Nginx capping at 320 requests per second

dpn · August 26, 2010, 12:09am

Hey, we run a website of fairly decent volume… up to nearly 4m
pageviews a day.

At the moment we run a single machine with nginx and mysql and two
worker machines with memcached and tornado instances. The nginx server
is a reverse proxy to the workers and also serves static media.

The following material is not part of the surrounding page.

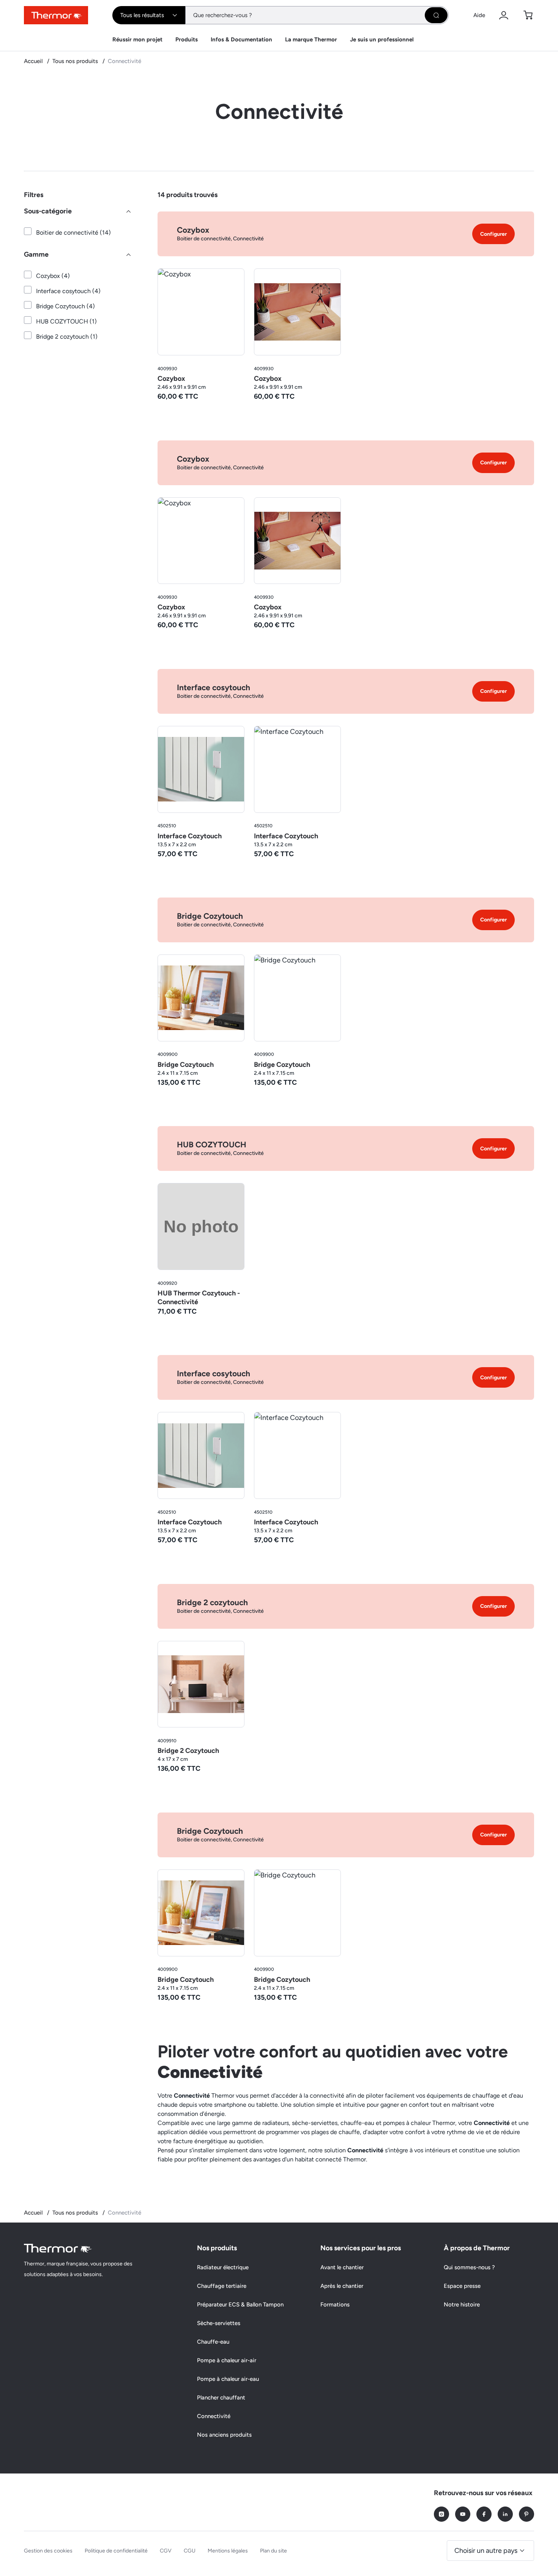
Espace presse (462, 2286)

The CPU load and memory usage on both of the worker boxes are well
within reasonable expectations.

What I am observing is that nginx gets to about 320 requests per second
then requests start backing up. Sometimes taking the server down, see
this image: http://dl.dropbox.com/u/367355/nginx.png

When the server doesn’t go down, we see a flattening of requests around
the 320 mark, and the number of “waiting” requests and the memory usage
of nginx spikes considerably.

I’ve tried upping the number of workers in case all of them are blocking
for long enough to cause this cascading effect (the tornado db driver is
not async) but didn’t really see an improvement by adding more. I’ve
also added lots of async memcached access to avoid hitting the db too
much.

I’ve included the configs below… thanks for any help you may have!

user www-data;
worker_processes 4;
worker_rlimit_nofile 32768;


error_log  /dev/null crit;
pid        /var/run/nginx.pid;

events {
    worker_connections  8192;
    use epoll;
}

http {
    include       /etc/nginx/mime.types;
    default_type  application/octet-stream;

    access_log  /dev/null;

    sendfile        on;

    keepalive_timeout  0;
    tcp_nodelay        on;

    gzip  on;
    gzip_types text/css text/plain text/javascript
application/x-javascript application/json;
    gzip_comp_level 5;
    gzip_disable     "msie6";

    include /etc/nginx/conf.d/*.conf;
    include /etc/nginx/sites-enabled/*;
}

upstream bar {
 server worker1:8888 max_fails=1 fail_timeout=10s;
 server worker2:8888 max_fails=1 fail_timeout=10s;
}


server { # simple reverse-proxy
    listen       80;
    server_name  bar.net;
    #access_log   logs/bar.access.log;
    access_log /dev/null;


    location /nginx_status {
            stub_status on;
            access_log off;
            allow 127.0.0.1;
            deny all;
    }

    location ^~ /static/ {
        root /home/foo/bar;
        if ($query_string) {
                expires max;
            }
        }

    # pass requests for dynamic content to tornado
    location / {
            proxy_pass_header Server;
            proxy_set_header Host $http_host;
            proxy_redirect false;
            proxy_set_header X-Real-IP $remote_addr;
            proxy_set_header X-Scheme $scheme;
            proxy_pass      http://tweete;
    }
    error_page 411 /411.html;
    location = /411.html {
         root  /home/foo/bar/static/error;
    }

    error_page 500 502 503 504  /500.html;
    location = /500.html {
         root  /home/foo/bar/static/error;
     }
  }

Posted at Nginx Forum:

dpn · August 26, 2010, 12:10am

I should note that I’m running 15 workers on each worker box… I just
cut them out of the upstream section to make the config shorter.

Posted at Nginx Forum:

dpn · August 26, 2010, 1:01am

Are you certain it’s Nginx and not Tornado? You might try using

issue warning if we block for over 200ms

tornado.ioloop.set_blocking_log_threshold (0.2)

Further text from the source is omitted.